A kidney disease diet involves special attention to your body’s needs as kidney function decreases. A complication of type 2 diabetes, kidney disease involves kidney damage that can eventually result in kidney failure. A proper kidney disease diet takes into account this progression, incorporating proper food recommendations and dietary restrictions.
Keys of a Kidney Disease Diet
Sodium is usually restricted when kidneys first show signs of damage.
Potassium and phosphorus are restricted later, when failure progresses. This can be challenging if you have kidney disease and diabetes, as many of the foods that are part of a typical type 2 diabetes meal plan contain these minerals. It can become difficult to balance good diabetes nutrition when dealing with these diet restrictions.
Although sodium is necessary for your body to function properly, it can build up when kidneys start to fail. Excess sodium in the body can cause fluid to accumulate in the tissues. This is called edema. Edema usually occurs in the face, hands and lower extremities.
A low sodium diet is usually the first line of defense when kidney function starts to decrease. Limit high sodium foods such as bacon and ham; cold cuts; bottled sauces (soy, barbecue sauce); bouillon cubes; canned, dehydrated or instant soup; canned vegetables; cheese; crackers; nuts; olives; pickles; potato chips; processed convenience foods; sauerkraut; and (of course) table salt.
Potassium is an important mineral for muscle and heart function.
When kidneys can’t filter out potassium, too much could be circulating in your blood.
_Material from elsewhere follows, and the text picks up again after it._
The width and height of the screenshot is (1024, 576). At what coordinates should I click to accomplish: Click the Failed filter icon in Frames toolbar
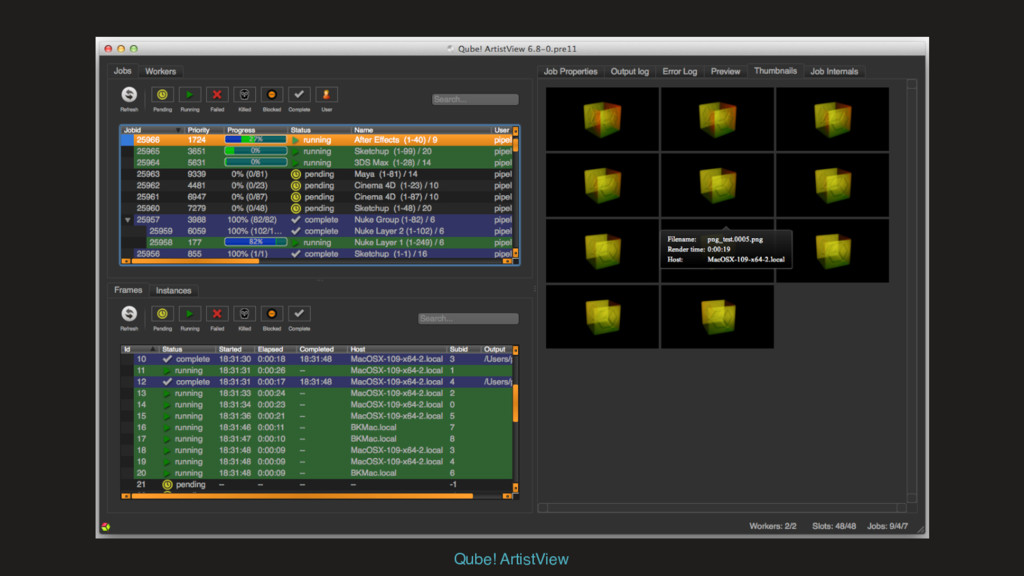click(x=217, y=314)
An excess of potassium can be very dangerous because it can cause irregular heart rhythm, which could become severe enough to cause your heart to stop working. Restricting high potassium foods can help prevent this from happening.
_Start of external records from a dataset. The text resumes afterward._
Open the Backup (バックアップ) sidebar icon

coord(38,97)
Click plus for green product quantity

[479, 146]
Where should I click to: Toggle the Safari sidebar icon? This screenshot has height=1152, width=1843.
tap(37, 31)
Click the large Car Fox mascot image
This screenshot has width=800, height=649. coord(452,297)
Regular blood tests to monitor potassium levels can also alert your doctor to potential problems.
Some high potassium foods are apricots; baked beans; bananas; beets; broccoli; cantaloupe; chocolate; collard and other greens; molasses; mushrooms; nuts; oranges; peanut butter; potatoes; dried fruit; raisins; salt substitute; and tomatoes.
When kidneys start to fail, phosphorus can start to build up in your body. This causes an imbalance with calcium, which forces the body to use calcium from the bones. It’s important to keep phosphorus levels as close to normal as possible to prevent bones from weakening. Reducing the amount of high phosphorus foods that you eat is one way to keep phosphorus levels down.
Try to limit or avoid high phosphorus foods such as beer; bran cereals; caramels; cheese; cocoa; cola; dried beans; ice cream; liver; milk and milk products; nuts; peanut butter; and sardines.
Help With Your Kidney Disease Diet
When kidneys begin to fail, it’s time to find a kidney specialist to help you with diet, treatments, and medications. A kidney specialist is called a nephrologist. With medical guidance and dietary changes, symptoms can be eased, and progression of the disease can be slowed.